Tweet del New York Times
Svolta nei Marines: per la prima volta in 246 anni è stato permesso a un soldato di origini Sikh di indossare il tradizionale turbante. Un precedente che potrebbe aprire la strada a una vera e propria rivoluzione nel corpo più di elite delle forze armate americane, ma per questo da sempre il più chiuso e intransigente verso i cambiamenti. Non è stata facile la battaglia portata avanti dal tenente Sukhbir Toor, 26 anni, che per mesi si è dovuto duramente confrontare con i suoi superiori a rischio di mettere in pericolo la sua promozione al grado di capitano. Una battaglia condotta in nome della libertà religiosa e che in altre branche delle forze armate Usa e in altri Paesi come Regno Unito, Canada e Australia è già stata vinta da tempo, che si tratti di un turbante, di un hijab o di pettinature afro. E sono un centinaio i militari di origine Sikh che prestano servizio nell'esercito americano indossando senza problemi il turbante e sfoggiando una folta barba.

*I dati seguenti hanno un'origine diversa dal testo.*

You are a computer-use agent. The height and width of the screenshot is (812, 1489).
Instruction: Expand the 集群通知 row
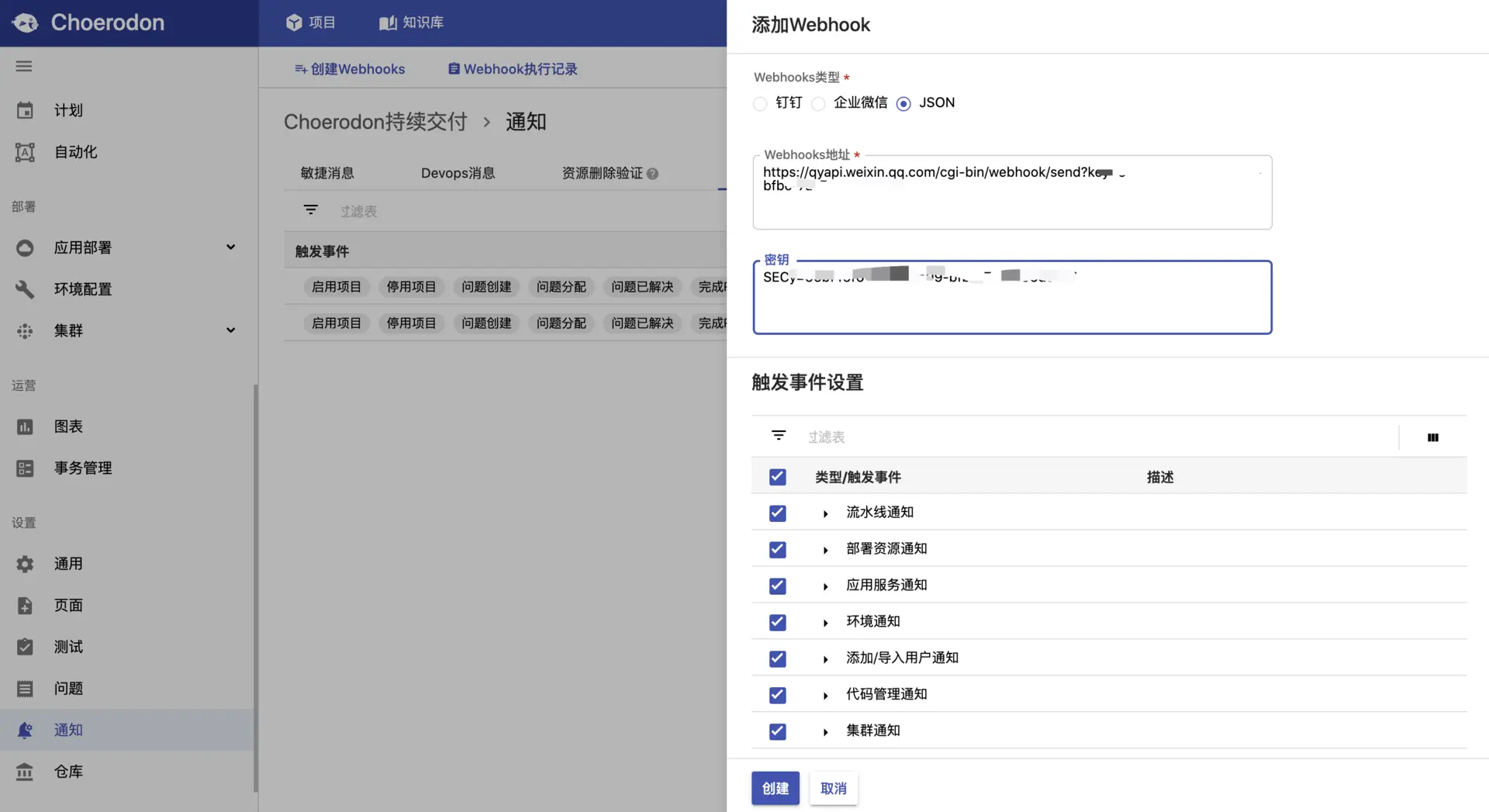tap(824, 731)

Ma per i Marines l'uniformità tra i suoi ranghi conta più che altrove e più di ogni altra cosa, è il simbolo di un legame e di uno spirito di corpo che non può cedere il passo nemmeno a quelle libertà costituzionali che i suoi uomini sono chiamati a difendere. È per questo motivo che sono stati l'ultimo corpo dell'esercito Usa a permettere anche agli afroamericani di arruolarsi, o che più di recente ha detto ancora una volta no alle donne soldato in combattimento.
Così la prima risposta data alla domanda di Toor di indossare il turbante Sikh e di farsi crescere la barba era stata negativa. La motivazione: le espressioni individuali, anche religiose, possono logorare la necessaria disciplina, erodere la fiducia verso il corpo e soprattutto minare l'efficacia nei combattimenti. In poche parole - fu la risposta dei vertici dei Marines - "può costare vite umane, e il fallimento sul campo di battaglia è un rischio inaccettabile".
Solo dopo che Toor ha minacciato di fare causa la posizione dei superiori si è ammorbidita: il tenente ora potrà indossare il turbante ma solo durante il servizio di ordinaria amministrazione in caserma, ma non in cerimonie ufficiali o in zone di combattimento. Una vittoria ancora a metà, dunque: "Non è abbastanza – ha affermato Toor al New York Times -. Il corpo dei Marines deve dimostrare di credere davvero nella forza della diversità, e nel fatto che non importa come appari ma come fai il tuo lavoro". La speranza che il muro dei Marines si sgretoli è in quelle immagini della scorsa primavera all'Accademia di West Point, quando per la prima volta nella storia un cadetto di religione Sikh ha potuto giurare e sfilare in alta uniforme col suo turbante che spiccava in un mare di berretti bianchi.